◆ Collected data ◆
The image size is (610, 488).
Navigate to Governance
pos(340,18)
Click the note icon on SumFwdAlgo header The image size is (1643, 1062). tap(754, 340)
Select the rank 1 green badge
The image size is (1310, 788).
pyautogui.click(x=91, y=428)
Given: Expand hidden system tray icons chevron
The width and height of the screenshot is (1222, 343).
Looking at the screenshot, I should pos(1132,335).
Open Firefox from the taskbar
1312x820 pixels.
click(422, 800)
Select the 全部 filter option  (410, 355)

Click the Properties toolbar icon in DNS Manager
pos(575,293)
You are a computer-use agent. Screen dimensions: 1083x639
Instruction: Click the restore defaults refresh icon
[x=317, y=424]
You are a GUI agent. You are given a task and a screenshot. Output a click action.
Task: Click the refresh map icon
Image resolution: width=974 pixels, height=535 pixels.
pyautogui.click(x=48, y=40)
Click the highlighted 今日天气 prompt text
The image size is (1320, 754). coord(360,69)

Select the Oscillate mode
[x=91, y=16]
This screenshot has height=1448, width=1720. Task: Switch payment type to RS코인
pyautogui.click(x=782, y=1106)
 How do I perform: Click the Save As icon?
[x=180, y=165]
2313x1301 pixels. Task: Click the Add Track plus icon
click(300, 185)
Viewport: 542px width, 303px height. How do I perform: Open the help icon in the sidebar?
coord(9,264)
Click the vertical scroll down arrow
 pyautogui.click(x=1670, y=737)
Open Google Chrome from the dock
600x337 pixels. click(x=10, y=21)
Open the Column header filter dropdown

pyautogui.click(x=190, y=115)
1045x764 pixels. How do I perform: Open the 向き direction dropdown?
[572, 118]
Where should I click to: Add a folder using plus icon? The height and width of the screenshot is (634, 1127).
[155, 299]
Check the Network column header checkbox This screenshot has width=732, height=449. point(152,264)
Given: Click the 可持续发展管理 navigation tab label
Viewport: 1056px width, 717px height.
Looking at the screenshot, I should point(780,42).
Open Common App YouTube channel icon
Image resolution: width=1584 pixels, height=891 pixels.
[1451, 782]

◆ Your task ◆
Please repeat each line above exactly.

◆ Reply to the exercise ◆
The image size is (610, 488).
Navigate to Governance
pos(340,18)
Click the note icon on SumFwdAlgo header The image size is (1643, 1062). tap(754, 340)
Select the rank 1 green badge
The image size is (1310, 788).
pyautogui.click(x=91, y=428)
Given: Expand hidden system tray icons chevron
The width and height of the screenshot is (1222, 343).
Looking at the screenshot, I should pos(1132,335).
Open Firefox from the taskbar
1312x820 pixels.
click(422, 800)
Select the 全部 filter option  (410, 355)

Click the Properties toolbar icon in DNS Manager
pos(575,293)
You are a computer-use agent. Screen dimensions: 1083x639
Instruction: Click the restore defaults refresh icon
[x=317, y=424]
You are a GUI agent. You are given a task and a screenshot. Output a click action.
Task: Click the refresh map icon
Image resolution: width=974 pixels, height=535 pixels.
pyautogui.click(x=48, y=40)
Click the highlighted 今日天气 prompt text
The image size is (1320, 754). coord(360,69)

Select the Oscillate mode
[x=91, y=16]
This screenshot has height=1448, width=1720. Task: Switch payment type to RS코인
pyautogui.click(x=782, y=1106)
 How do I perform: Click the Save As icon?
[x=180, y=165]
2313x1301 pixels. Task: Click the Add Track plus icon
click(300, 185)
Viewport: 542px width, 303px height. How do I perform: Open the help icon in the sidebar?
coord(9,264)
Click the vertical scroll down arrow
 pyautogui.click(x=1670, y=737)
Open Google Chrome from the dock
600x337 pixels. click(x=10, y=21)
Open the Column header filter dropdown

pyautogui.click(x=190, y=115)
1045x764 pixels. How do I perform: Open the 向き direction dropdown?
[572, 118]
Where should I click to: Add a folder using plus icon? The height and width of the screenshot is (634, 1127).
[155, 299]
Check the Network column header checkbox This screenshot has width=732, height=449. point(152,264)
Given: Click the 可持续发展管理 navigation tab label
Viewport: 1056px width, 717px height.
Looking at the screenshot, I should point(780,42).
Open Common App YouTube channel icon
Image resolution: width=1584 pixels, height=891 pixels.
[1451, 782]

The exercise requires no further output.